Figure 1.The flowchart outlines the CCDS review process (light gray boxes). CCDS IDs undergo status changes during and following the review process, as indicated by the colored boxes, where light green indicates ‘Public’ status, red indicates an ongoing review that has not yet reached consensus, orange indicates a pending update or withdrawal that has reached consensus, and purple indicates ‘Withdrawn’ status.
Figure 2.UCSC Genome Browser view of the human KLHL35 (kelch-like 35) gene. CCDS8237.1 was based on AK091109.1 (mRNA track, blue). This CCDS ID has now been withdrawn because a retained intron introduces a premature termination codon, rendering the transcript an NMD candidate. CCDS44685.2 representing the completely processed full-length variant remains valid for this gene.

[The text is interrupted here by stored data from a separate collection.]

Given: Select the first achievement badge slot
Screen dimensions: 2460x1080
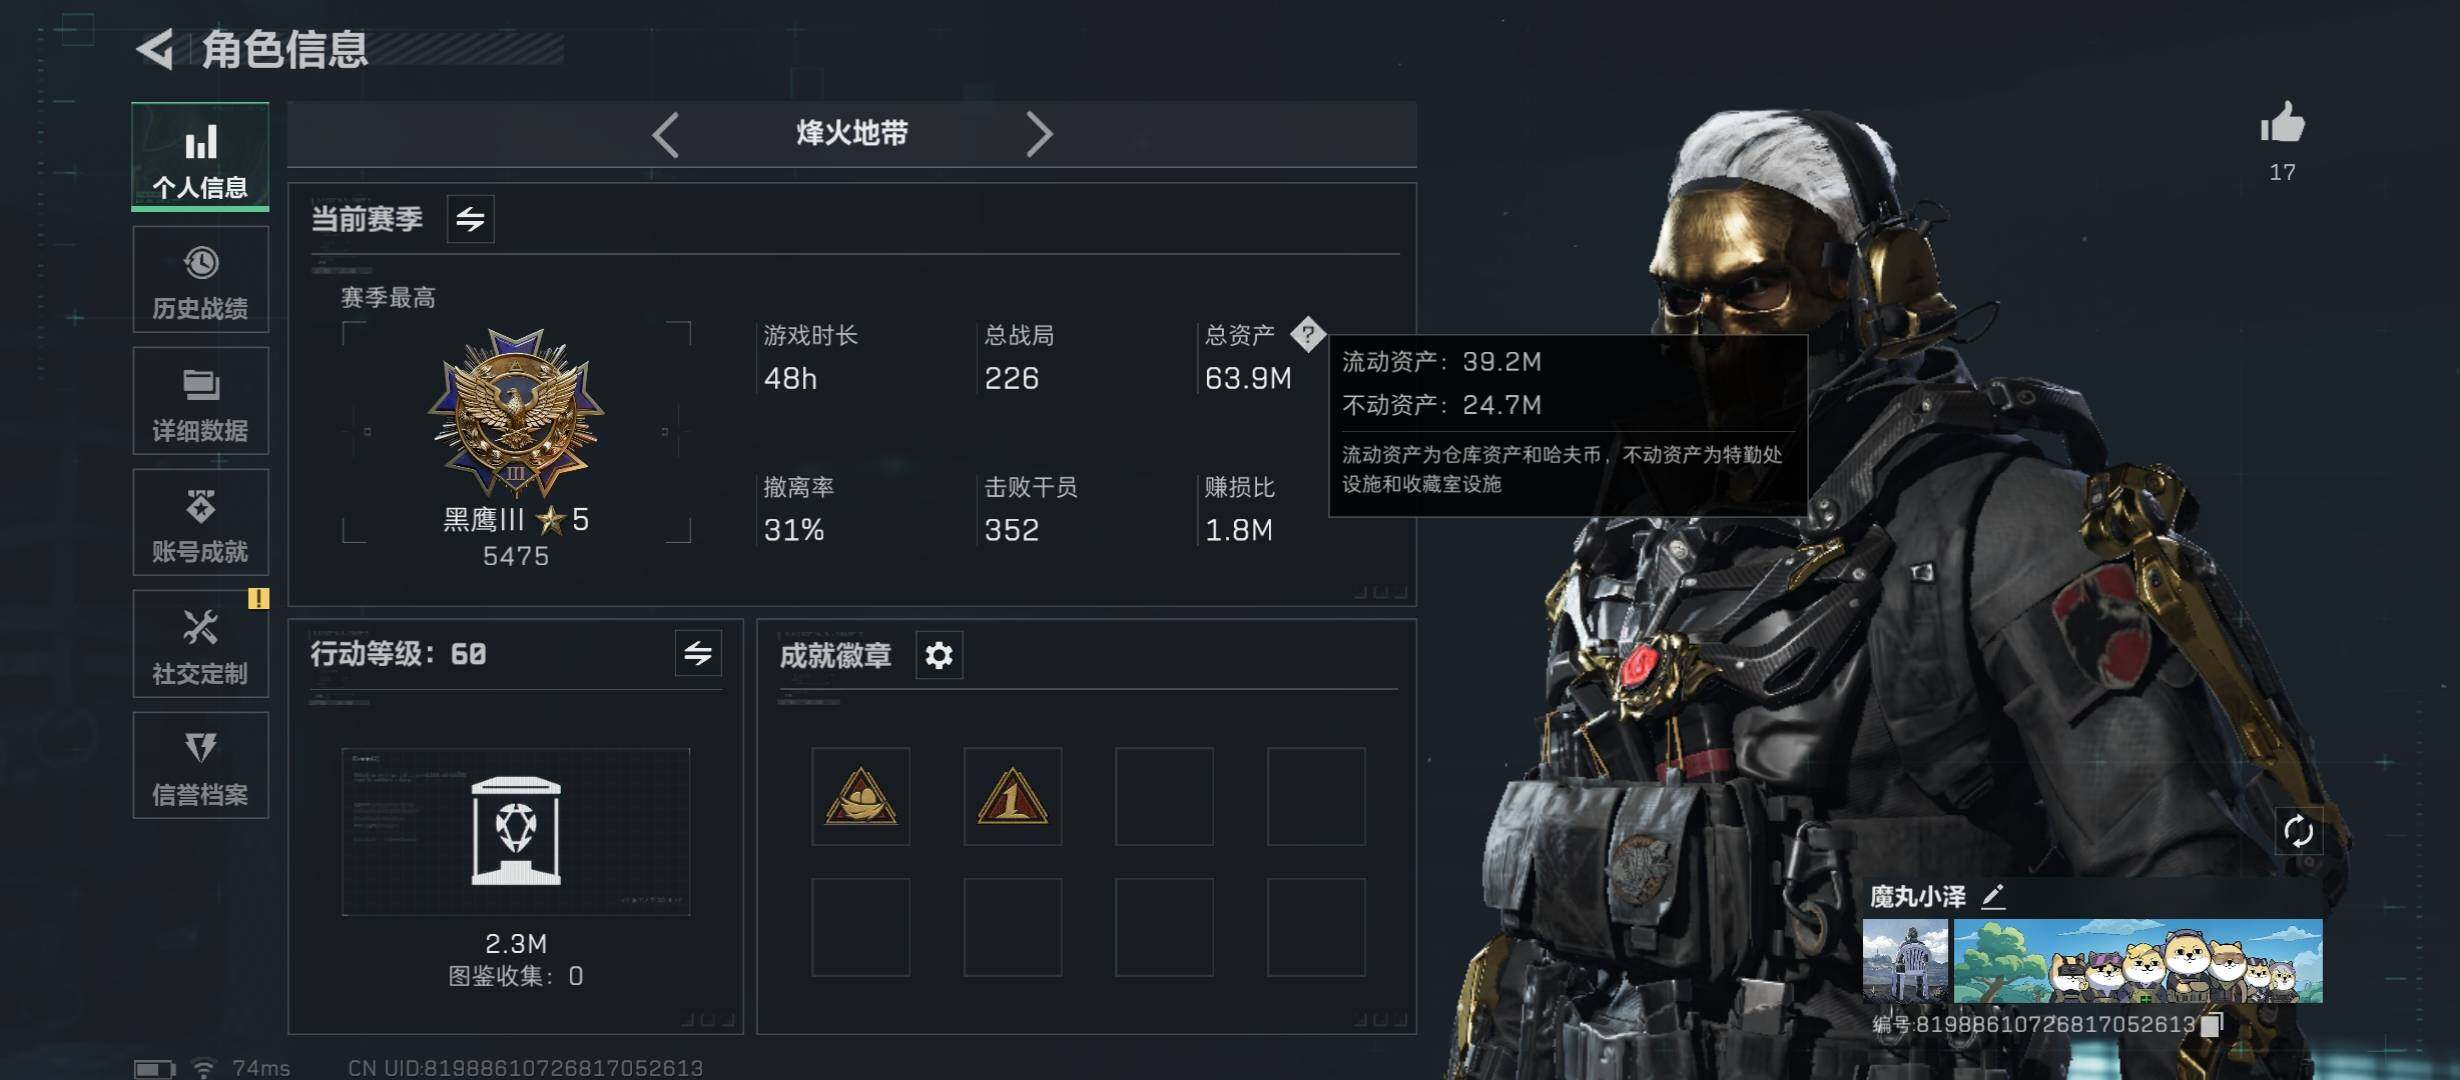Looking at the screenshot, I should point(861,796).
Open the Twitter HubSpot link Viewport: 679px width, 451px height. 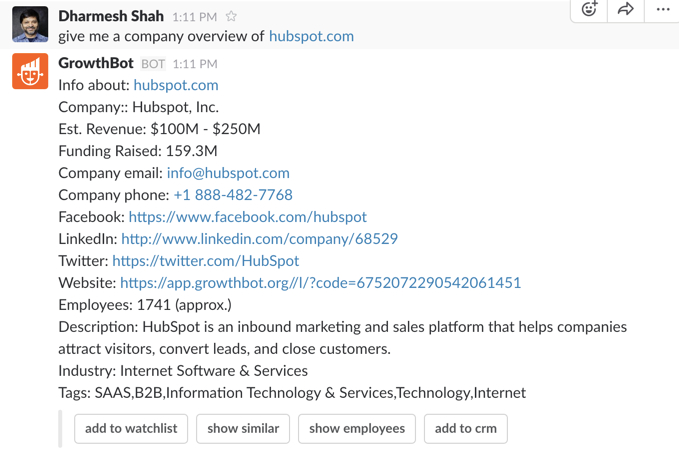(206, 261)
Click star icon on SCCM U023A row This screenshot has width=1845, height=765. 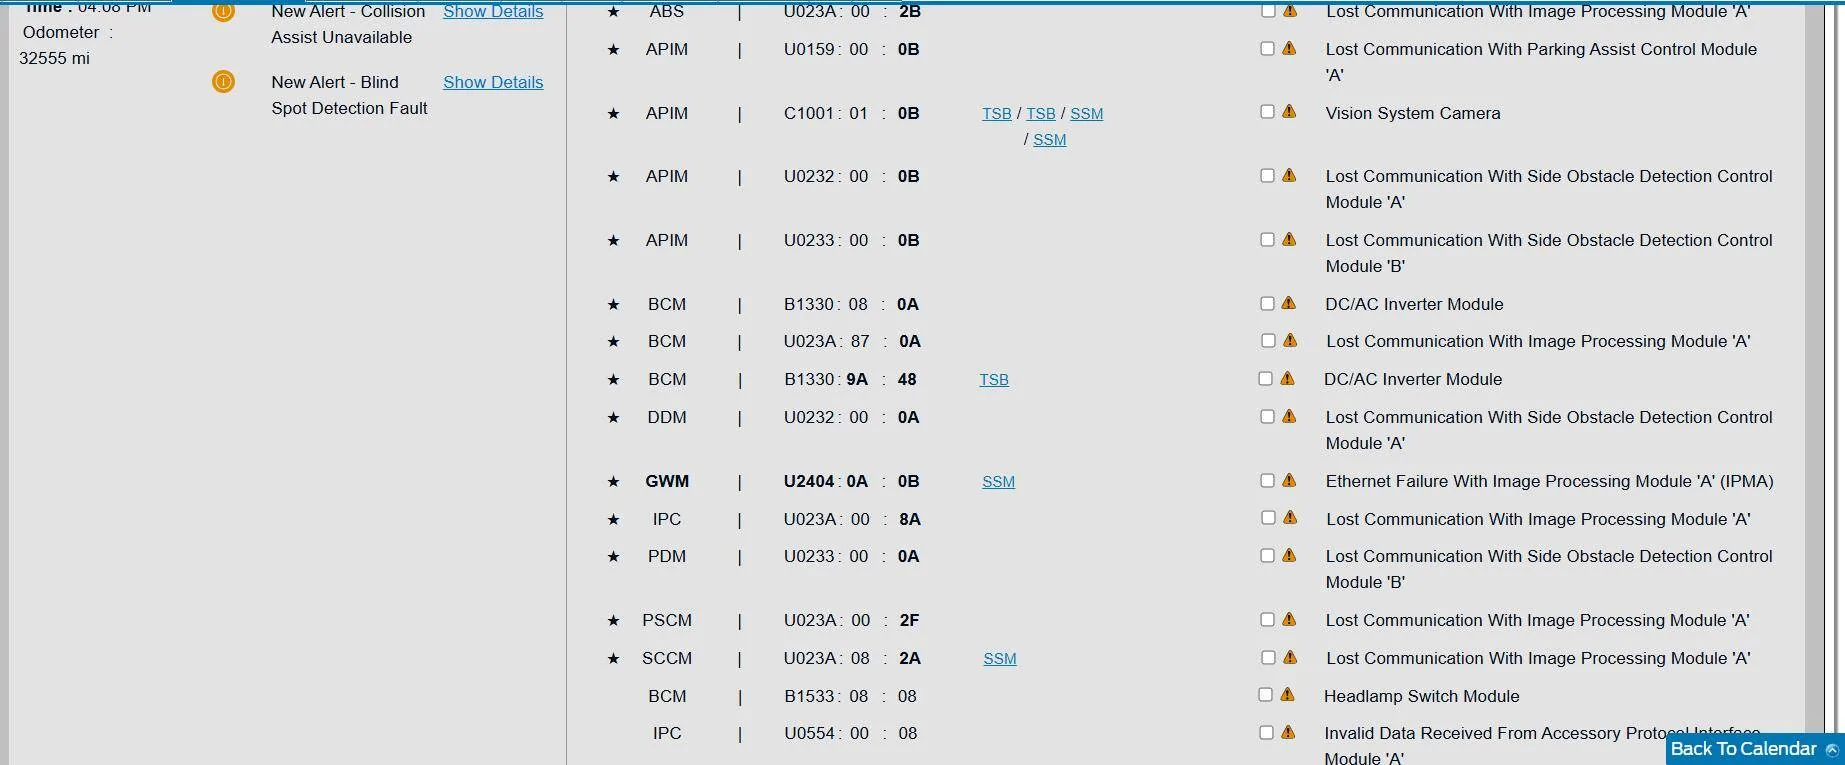613,659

Figure 3.UCSC Genome Browser view of CCDS4929.1, which was updated to version 2, representing a variant of the human CRISP3 (cysteine-rich secretory protein 3) gene. The CDS was extended at the 5′-end. (a) Both the longer protein (258 amino acids) encoded by the update and the shorter protein (245 amino acids) have predicted signal peptides (SignalPv4.0) of 32 amino acids and 19 amino acids, respectively. (b and c) Base-level view. The upstream AUG start codon (b) has the weaker Kozak context (blue box) and is only conserved among primates (red box), whereas the downstream AUG (c) is conserved among more mammals (46-way alignment and conservation track).